[ntuple] Fixes lookup & searching in the descriptor #17004

jblomer · 2024-11-21T13:59:11Z

Fixes several instances of lookups in the descriptor from linear to logarithmic complexity. As a result, many of the limit tests results improve significantly. So much so that I think we can turn on most of them on a regular basis.

Relies on #16986

silverweed · 2024-11-21T14:11:02Z

tree/ntuple/v7/inc/ROOT/RNTupleDescriptor.hxx

   /// May contain only a subset of all the available clusters, e.g. the clusters of the current file
   /// from a chain of files
   std::unordered_map<DescriptorId_t, RClusterDescriptor> fClusterDescriptors;
   std::vector<RExtraTypeInfoDescriptor> fExtraTypeInfoDescriptors;
   std::unique_ptr<RHeaderExtension> fHeaderExtension;

+   // We don't expose this publicy because when we add sharded clusters, this interface does not make sense anymore


Typo: publicy
Also, it should probably be a TODO?

I don't think this is a TODO. We never plan to make this a public interface.

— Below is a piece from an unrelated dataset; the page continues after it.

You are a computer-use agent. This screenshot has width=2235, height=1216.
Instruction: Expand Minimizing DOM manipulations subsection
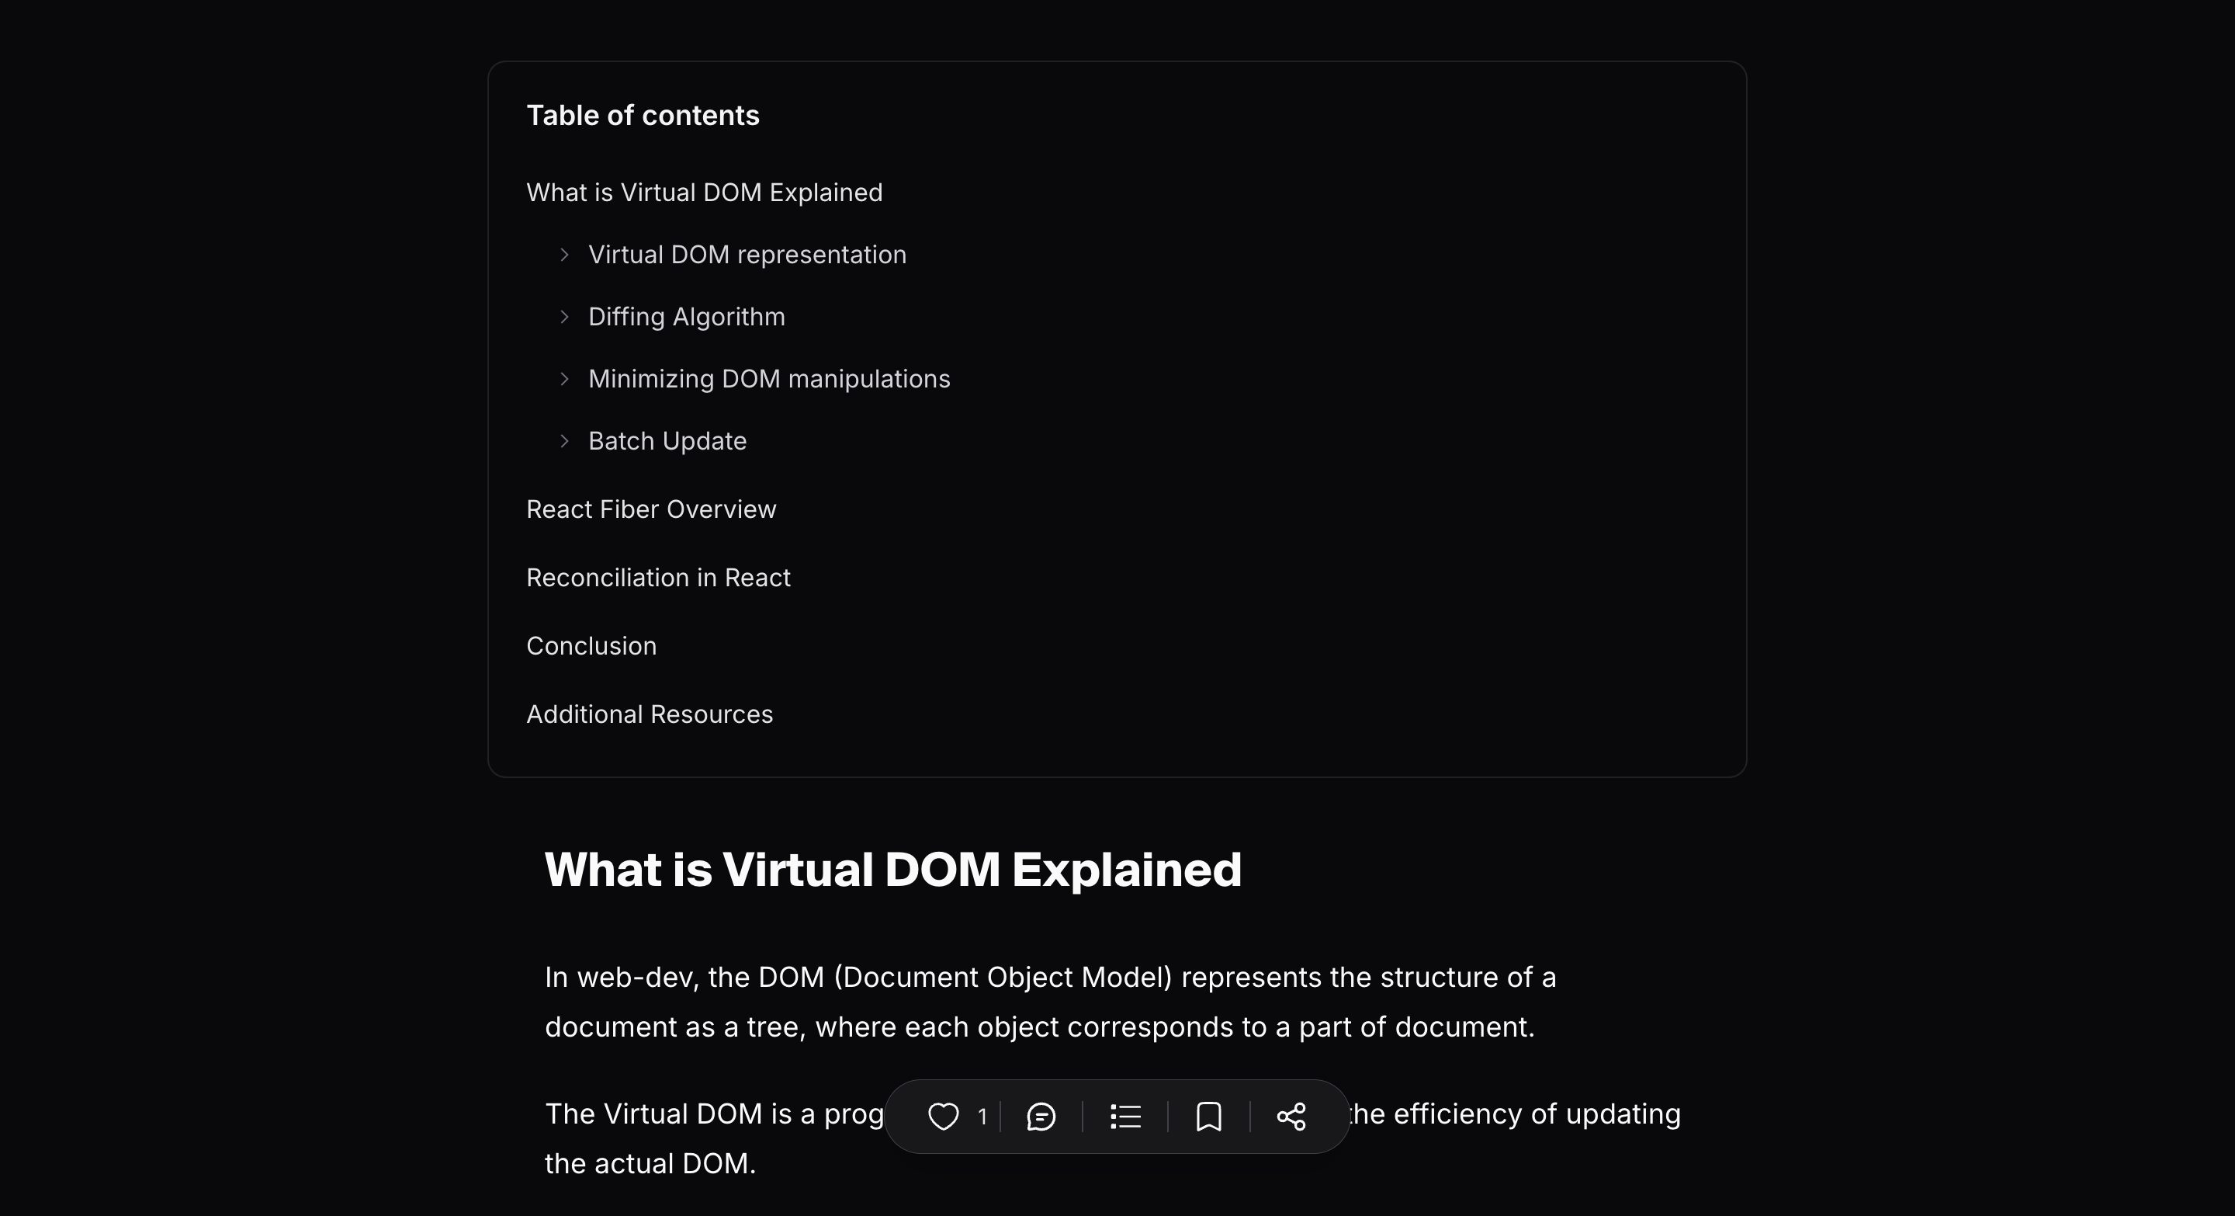pos(566,378)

Because with sharded clusters, this interface would be confusing (multiple possible clusters for the same entry number).

github-actions · 2024-11-21T16:03:54Z

Test Results

18 files 18 suites 4d 8h 12m 53s ⏱️
2 665 tests 2 662 ✅ 0 💤 3 ❌
46 252 runs 46 244 ✅ 0 💤 8 ❌

For more details on these failures, see this check.

Results for commit d5eae81.

♻️ This comment has been updated with latest results.

hahnjo

For the limits test, we should also check the memory consumption in addition to the time...

hahnjo · 2024-11-22T10:48:30Z

tree/ntuple/v7/src/RNTupleDescriptor.cxx

+      const auto &clusterIds = GetClusterGroupDescriptor(fSortedClusterGroupIds[cgMidpoint]).GetClusterIds();
+      R__ASSERT(!clusterIds.empty());


unrelated (for now): this requires deserializing all page lists to populate all cluster group descriptors. In the future, we may first want to search loaded cluster groups under the assumption that by loading the (global) entry first, we already have the necessary information...

Indeed. When we implement partial loading of page lists, we need to modify this, e.g. to first look into the available page lists and then load the remaining ones or so.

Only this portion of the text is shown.